In the early morning, I looked down at the parking lot, which was full of mud and empty of cars. The mud was on the street, too, where the few remaining cars were parked haphazardly and were disappearing rapidly as little clusters of people came out and drove them off. I wondered if there had been an apocalyptic storm.
I noticed that I was looking down from an unusually sharp angle and what seemed to be a tremendous height, far greater than that of my 12th-floor apartment and probably far greater than that of the 18th floor. I felt even more disoriented and disturbed.
As it was early, I wasn't dressed. I walked into an unfamiliar, contemporary, posh white room, and then another, before realizing that all the apartments must be connected and that I had entered those of neighbors. I was lost. I heard voices and tried to avoid them but was terrified lest they come upon me in my nakedness. I wondered if they too were nude.

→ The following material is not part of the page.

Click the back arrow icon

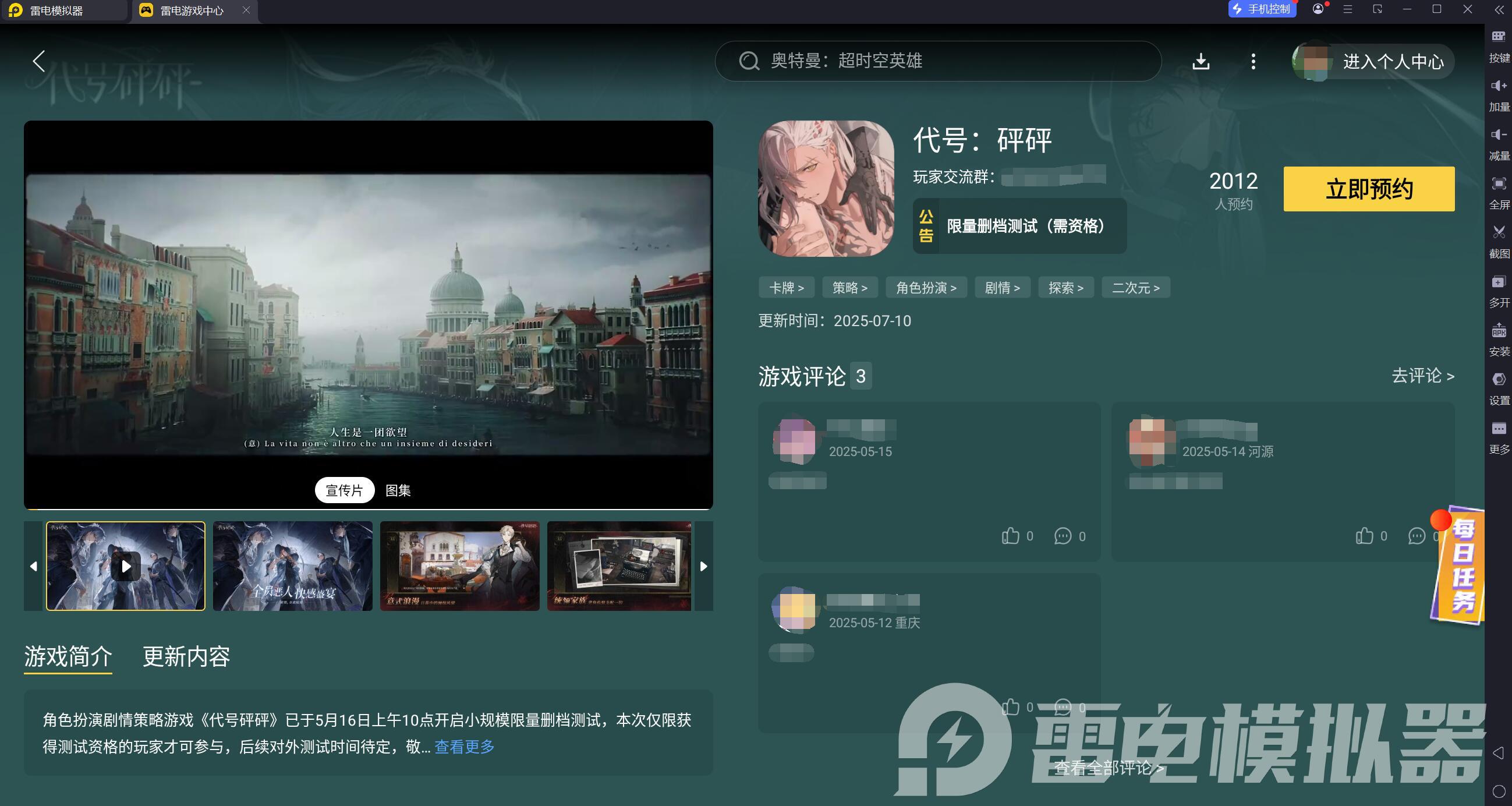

Then I was at a baseball park, where I was half of a renowned pitcher-catcher team. We were known for throwing home runs, as though that were a really difficult and desirable feat. But we were cheats. To keep the fans happy and cheering, we started to pretend we'd heard the crack of the bat and that we were watching the trajectory of a home run ball, time after time. As I did so again, guiltily, I saw the enormous head of the Statue of Liberty loom before me as though she had appeared to remind us of the great lie we'd begun that we could not seem to stop.